Cassazione penale, Sez. 6^, sentenza n. 9994/2025, udienza del 4 marzo 2025, ha ricordato che, a tenore dell’art. 275, comma 1-bis, cod. proc. pen., per stabilire se risulti taluna delle esigenze indicate nell’art. 274, comma 1, lett. b) e c), il giudice, pur al cospetto di una sopravvenuta sentenza di condanna, dovrà pur sempre tenere conto “anche” dell’esito del procedimento, delle modalità del fatto e degli elementi sopravvenuti. 

La precisazione che l’esame delle esigenze cautelari è condotto tenendo conto “anche” dell’esito del procedimento richiede che lo stesso sia “combinato” con altri elementi sintomatici del pericolo di fuga e/o di reiterazione delle condotte criminose. 

Pertanto, la pronuncia di una sentenza di condanna in primo grado a pena elevata non può fondare un provvedimento di aggravamento della misura cautelare già in atto in modo automatico, ma solo all’esito di una valutazione congiunta ad altri e preesistenti elementi specificamente sintomatici del pericolo di fuga o di reiterazione del reato (così, in motivazione, Sez. 6 n. 34691 del 7 luglio 2016, Rv. 267796).

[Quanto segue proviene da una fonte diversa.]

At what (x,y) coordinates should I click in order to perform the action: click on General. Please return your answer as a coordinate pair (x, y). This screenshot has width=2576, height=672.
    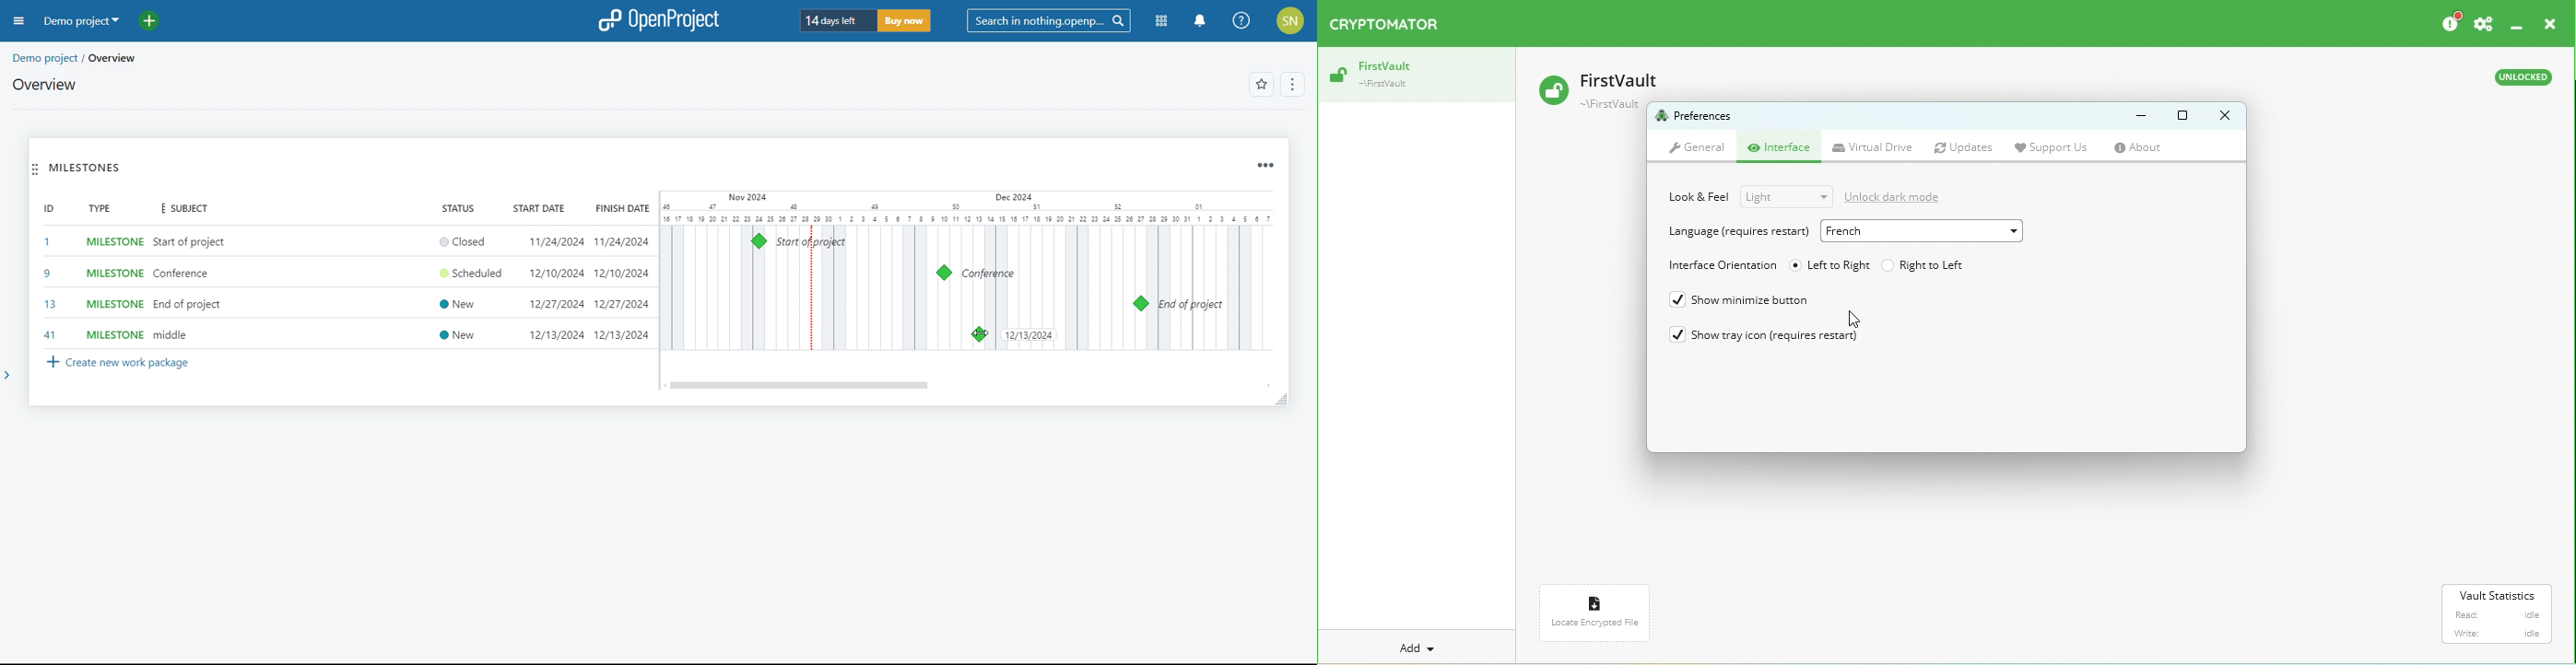
    Looking at the image, I should click on (1697, 149).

La prospettazione del PM ricorrente si fonda poi su un’esegesi non compatibile con il testo di cui al comma 3 dell’art. 275 cod. proc. pen. e con i principi fissati nella sentenza della Corte costituzionale n. 48/2015, secondo cui «il concorrente esterno è, per definizione, un soggetto che non fa parte del sodalizio: diversamente, perderebbe tale qualifica, trasformandosi in associato», sicché nei suoi confronti «non è, quindi, in nessun caso ravvisabile quel vincolo di adesione permanente al gruppo criminale che è in grado di legittimare, sul piano “empirico-sociologico”, il ricorso in via esclusiva alla misura carceraria».